=== Work to be completed ===
Return only what runs from the line containing "This screenshot has height=372, width=594." through the last line of the entries below, exactly, omitting pictures.

Top of Data for processing

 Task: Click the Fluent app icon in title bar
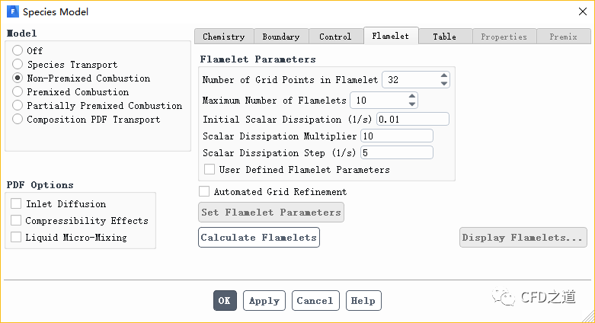[x=12, y=11]
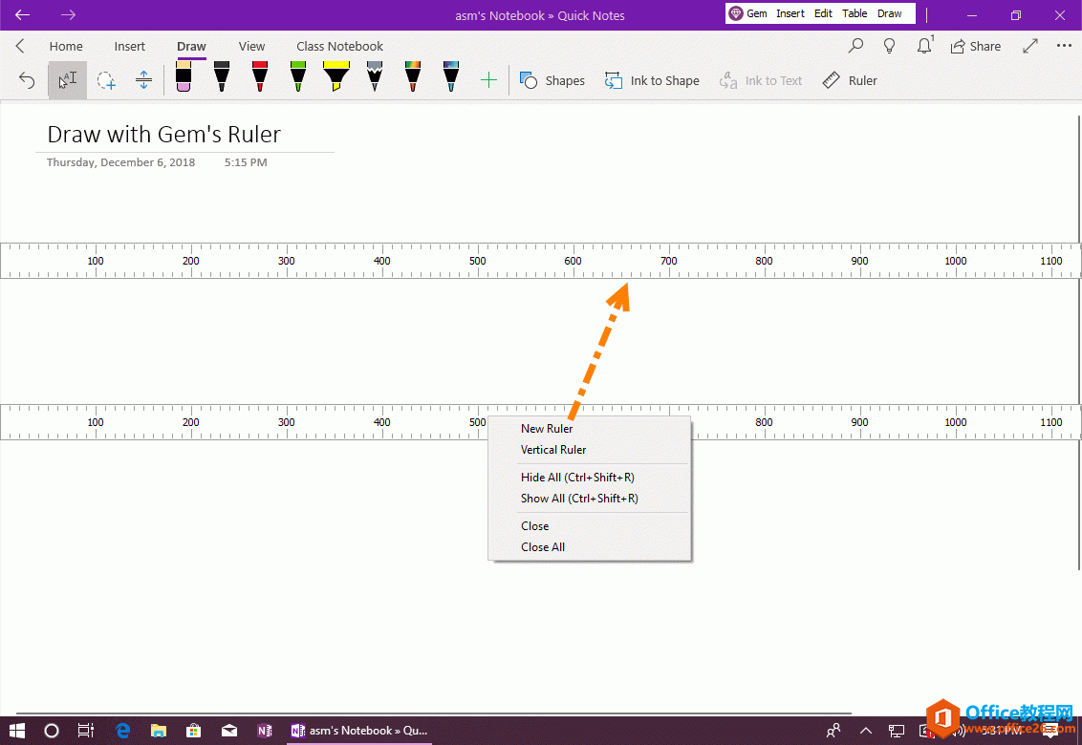Click the Share button

976,46
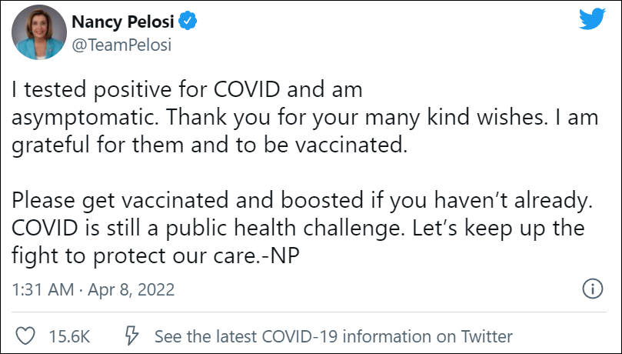Click the "Apr 8, 2022" date

pos(131,290)
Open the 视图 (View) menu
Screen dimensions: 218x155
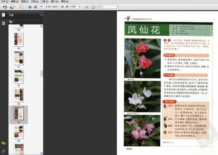click(x=23, y=2)
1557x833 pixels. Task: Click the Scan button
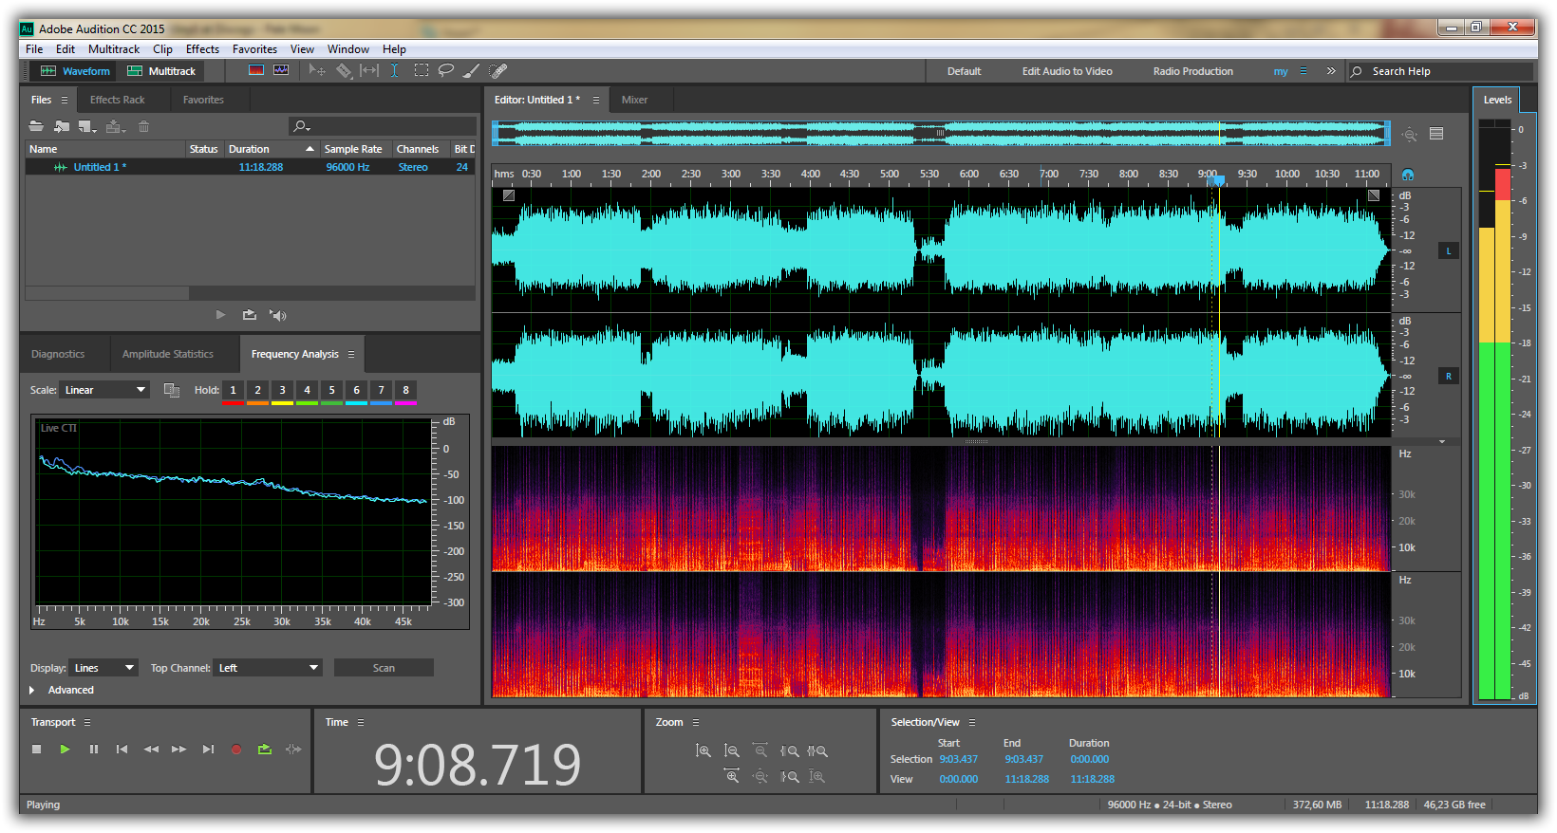[384, 668]
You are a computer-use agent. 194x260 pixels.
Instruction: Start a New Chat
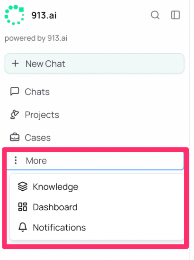tap(95, 64)
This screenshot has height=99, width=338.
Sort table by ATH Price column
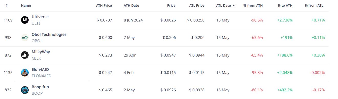coord(104,5)
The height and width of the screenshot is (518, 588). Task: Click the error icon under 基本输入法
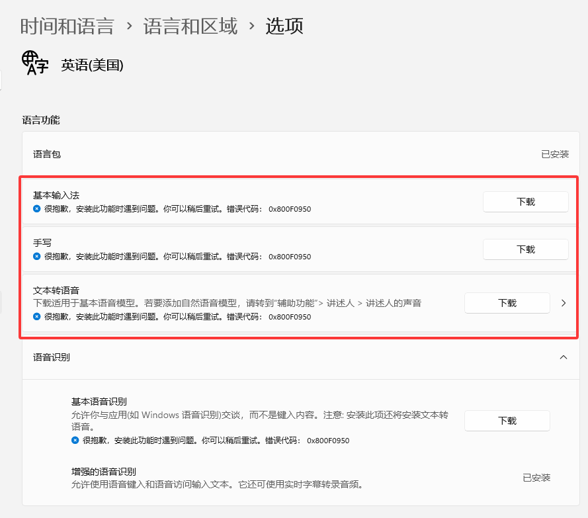(37, 209)
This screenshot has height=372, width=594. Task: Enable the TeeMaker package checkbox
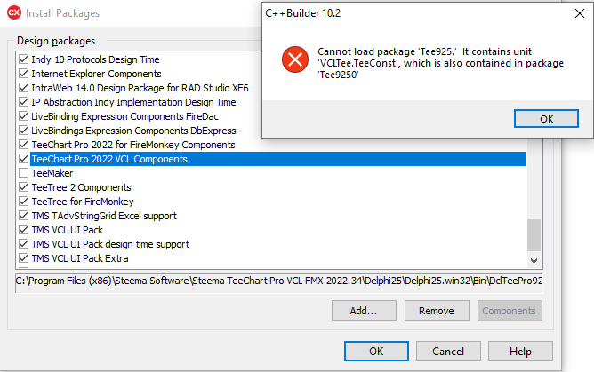point(23,173)
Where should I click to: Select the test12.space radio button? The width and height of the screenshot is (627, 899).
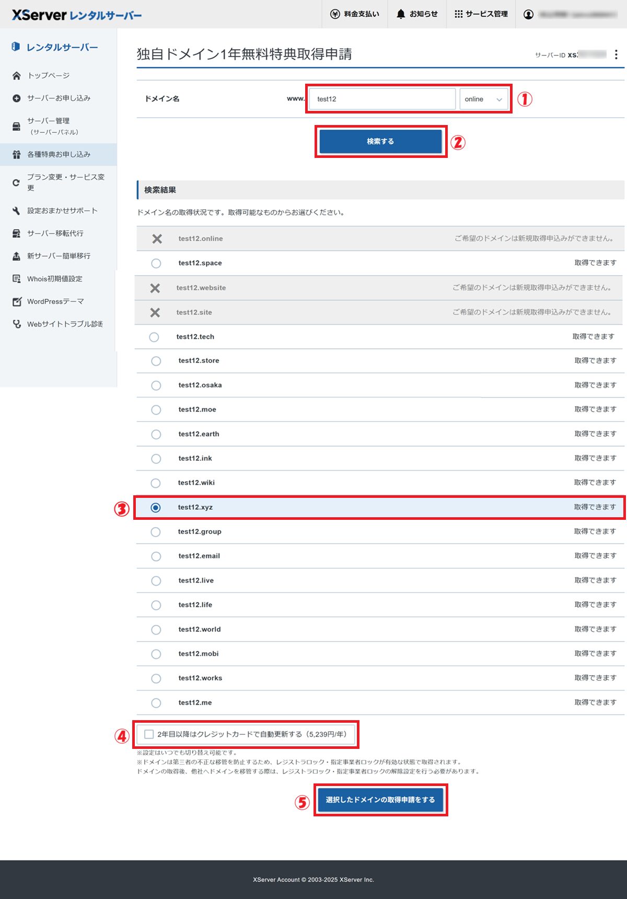coord(156,264)
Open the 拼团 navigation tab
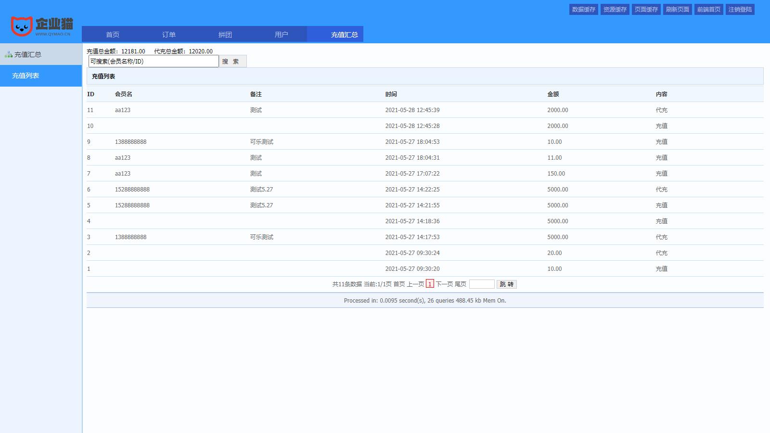The image size is (770, 433). (x=225, y=35)
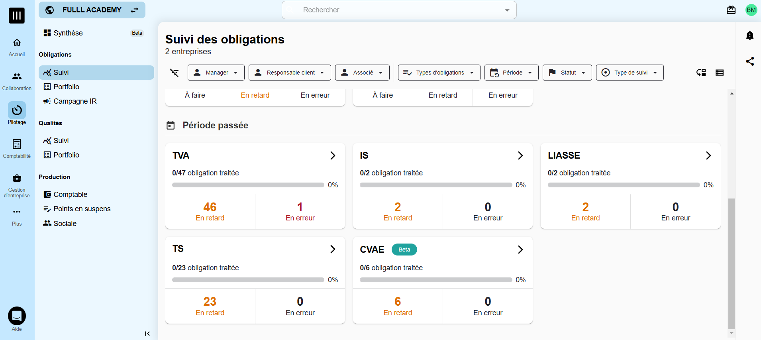Switch to card view layout
The height and width of the screenshot is (340, 761).
pyautogui.click(x=701, y=73)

Bottom of Data for processing

=== Answer ===
This screenshot has height=372, width=594. Task: Enable the TeeMaker package checkbox
point(23,173)
Where should I click to: Select the test12.space radio button? The width and height of the screenshot is (627, 899).
coord(156,264)
Open the 拼团 navigation tab
The image size is (770, 433). (x=225, y=35)
Switch to card view layout
The height and width of the screenshot is (340, 761).
pyautogui.click(x=701, y=73)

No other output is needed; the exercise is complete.